Meet Alex Lake, the author of AFTER ANNA…
I think I just like good stories, and the world of crime is full of them. It’s also a world that we know exists right next to us, but which we hope we never have to experience. Perhaps crime fiction is a way of exploring that world without having to enter it.
Plus, I love reading about and creating a good villain, and there are loads of them in the world of crime.
What author (besides yourself) do you think that everyone should read?
Wow. What a question. Do I get to sit on a fence here and not really answer it? I’m not sure there is a ‘should’ when it comes to choosing what your read – I think you just read what you enjoy (unless you’re training for something – like being a doctor – then you should probably read some anatomy books or something like that) so all I can offer up is who I like to read, and that has changed over the years. I loved Stephen King as a teenager (and still do), Jonathan Coe is a big favourite, Joyce Carol Oates, Margaret Atwood, Kate Atkinson. Like many people who love reading, the list of authors I like and admire and wish I was as good as goes on and on…

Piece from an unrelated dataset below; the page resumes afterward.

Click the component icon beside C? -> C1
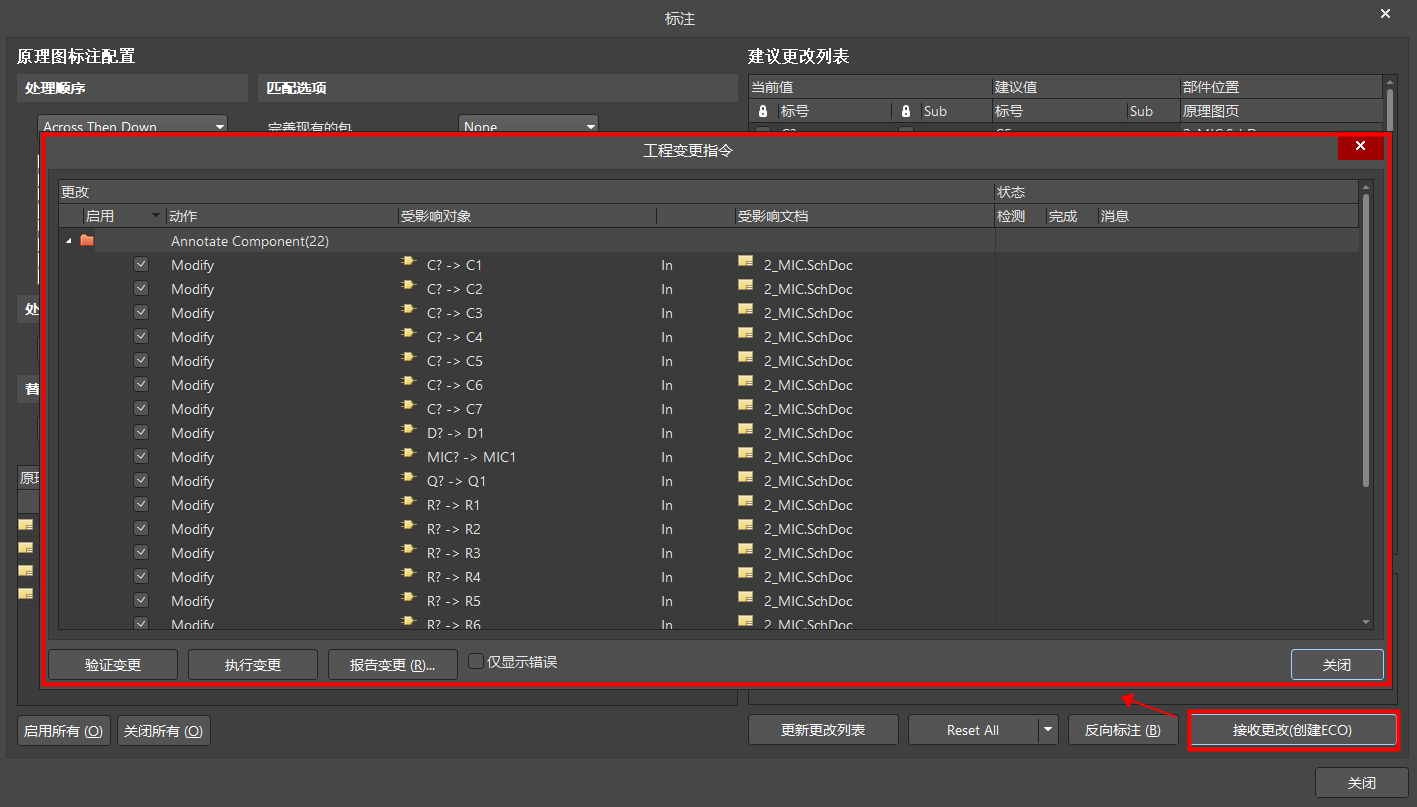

Perhaps the books that made the greatest impression on me, though, were the Borribles Trilogy. I adored them as a child. Without giving anything way, there is a character called Napoleon Boot, who starts out as a villain and ends as a hero, and who, finally, dies so that the rest may live. As a ten-year old I was sobbing in bed when I got to that point – my dad heard me and came in to find out what was wrong. Through the sobs I managed to tell him that Napoleon was dead. I think he was a bit surprised that I was so upset over the demise of a figure from French history. But that’s the power of books, I guess.

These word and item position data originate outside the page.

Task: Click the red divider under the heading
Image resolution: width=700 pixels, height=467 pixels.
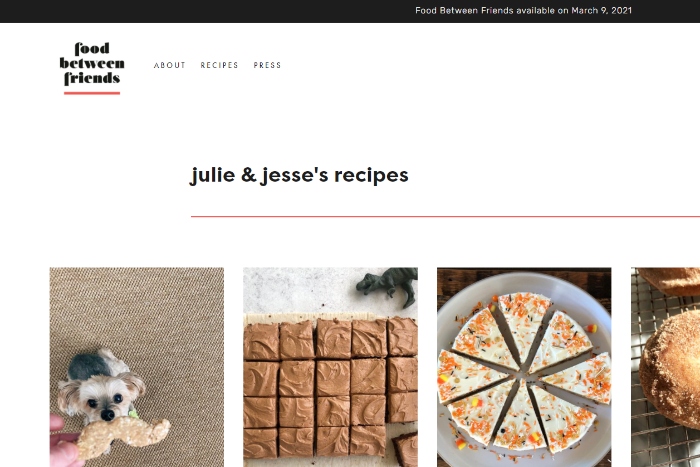Action: point(445,217)
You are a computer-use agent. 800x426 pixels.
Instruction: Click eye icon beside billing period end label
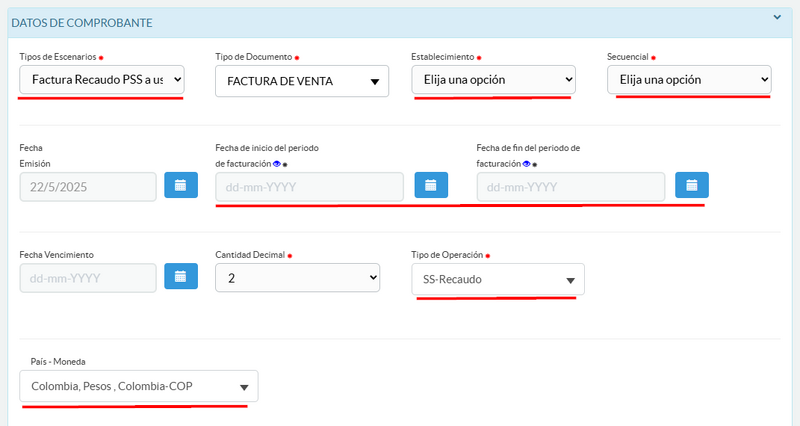pyautogui.click(x=527, y=163)
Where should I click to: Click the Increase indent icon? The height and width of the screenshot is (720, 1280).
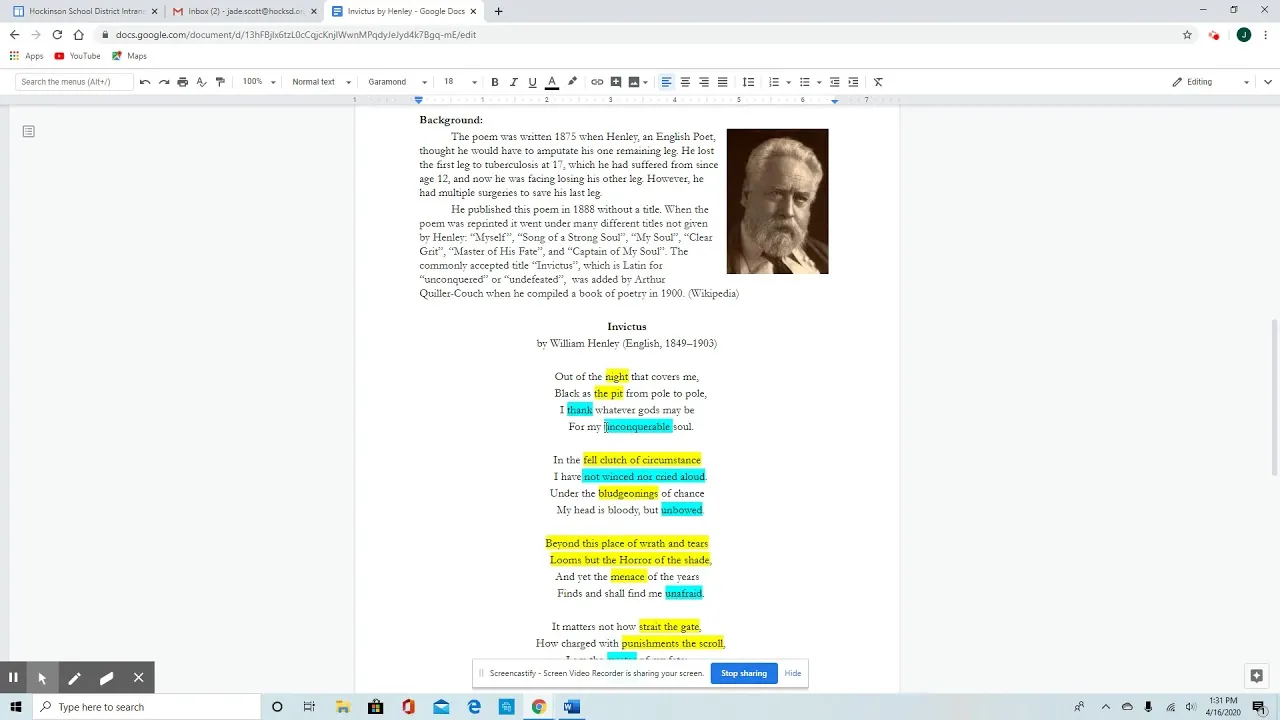tap(853, 82)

Tell us about your new book
The plot is simple (at first, anyway): a five-year-old girl is abducted. It’s every parent’s nightmare – or one of them, at least – and her mum and dad, Julia and Brian, go through the most horrendous week, wondering whether she is alive, dead, enslaved.
And then she is returned, unharmed, which is when Julia’s problems really start…

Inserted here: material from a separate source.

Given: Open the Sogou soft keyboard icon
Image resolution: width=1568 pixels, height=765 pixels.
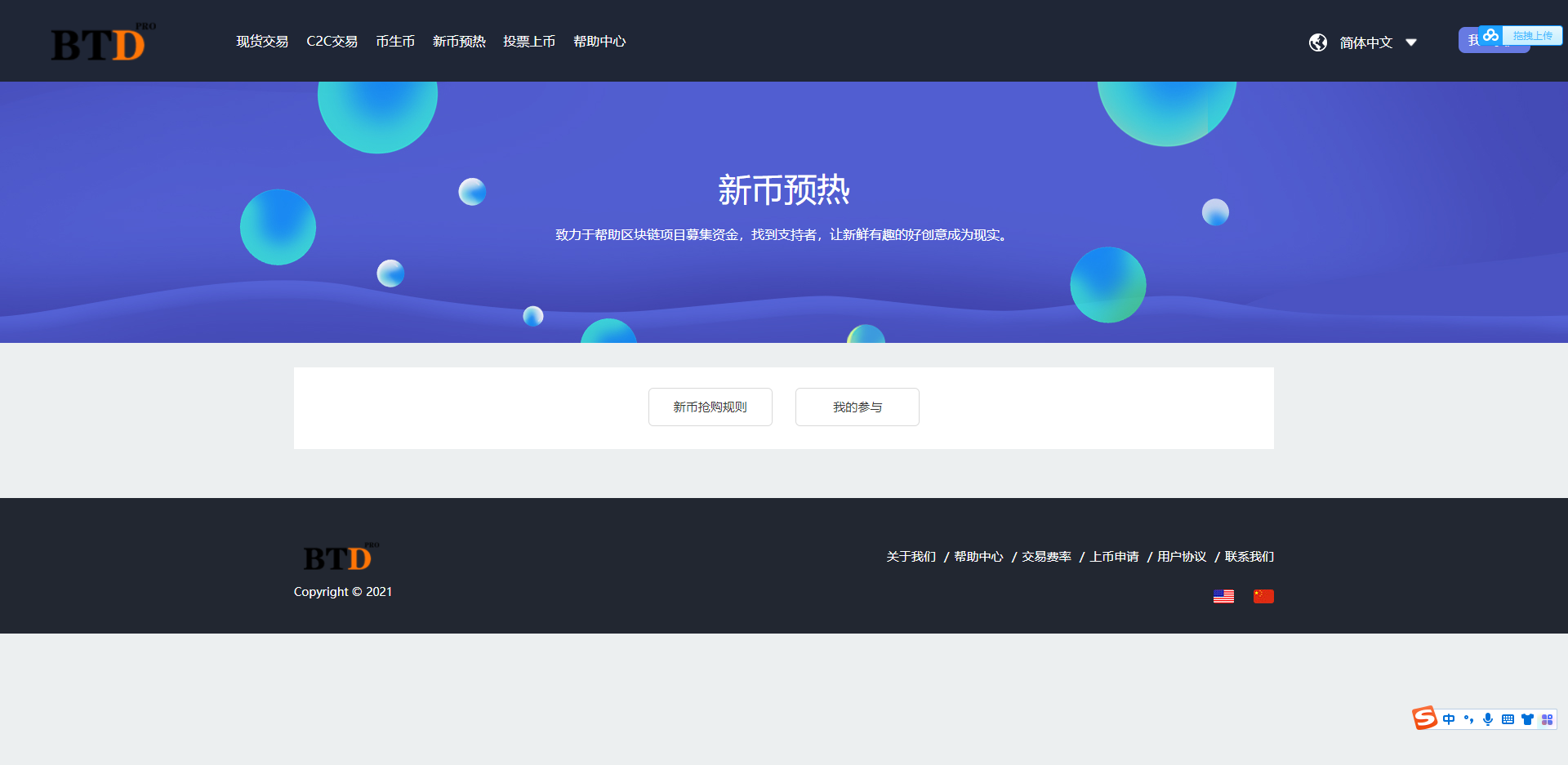Looking at the screenshot, I should [1508, 719].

Is there a lot of research that goes in to your books?
Yes, but my books are mainly about character and story. I like to know that the setting or details or whatever are correct – for example, if a character takes a train and you call it an Intercity 125 you need to be sure that Intercity 125s were still running then on that route, because somebody will notice – but once I have satisfied myself that the details are right then I leave it at that.
What are you working on now?
A few things. I tend to work on more than one novel at a time, so I have a few in progress.
I also write for my own kids. We have a character called The Very Wicked Witch, who is a mixture of extreme wickedness, ridiculously grandiose plan and tragic incompetence. She’s very funny – her plans are always thwarted by the village kids, but she never gives up.
Do you think you could pull off the ‘perfect murder’?
No! I don’t think I could pull off any murder, at least not in cold blood or for money or revenge. I think the perfect murder would have to be motiveless, so that no one would ever suspect you did it, and I cannot imagine the circumstances in which I would be planning a motiveless murder.
What’s your top tip for aspiring authors?
Read as much as you can, and write every day. Enjoy what you write – if you don’t, no one else well. Write the book you wish was in the bookshops. Find your voice – what makes your writing yours?
Oh – and don’t read tips about writing!
What’s your poison?
Hmm. Tea and coffee, for sure. Crisps – chips in the US – which are just an explosion of taste. I think I read somewhere that our taste buds spent millennia evolving in such a way that they seek out a certain blend of salt and sugar and fat and that food scientists designed crisps to match that. So basically, we have no way of resisting their appeal; it is hardwired into our biology, which is kind of worrying.
I also love, when I can get it, soft French cheese like Camembert or Coutances or Coulommiers. I lived in Normandy for a year when I was a student, and I more or less survived on cheese and baguettes. And red wine.
What’s your method – regular writing schedule, late at night, listening to music – what inspires the magic for you?
Whenever I can. Early in the morning before work, late at night when the kids are in bed. Weekends. Holidays. I tend to write quite quickly, but when I sit down to start, I normally know what I’m going to write. If I am swimming or jogging or out for a walk I will think about the next few chapters, so that when I get a chance I’m ready.
What’s your favourite pastime (aside from reading/writing)?
I just started learning the guitar, and I’m enjoying that, even if my family members aren’t. I also like swimming, ideally outside in a lake or pond somewhere, and of course, I love spending time with the kids.
The thing I enjoy most of all, though, is hiking. If I can, I like to get out for long, remote hikes that take all day – there’s something totally immersive about them. Whatever else you have going on just melts away. I spent a lot of time in the Lake District as a kid, and I guess it stuck with me.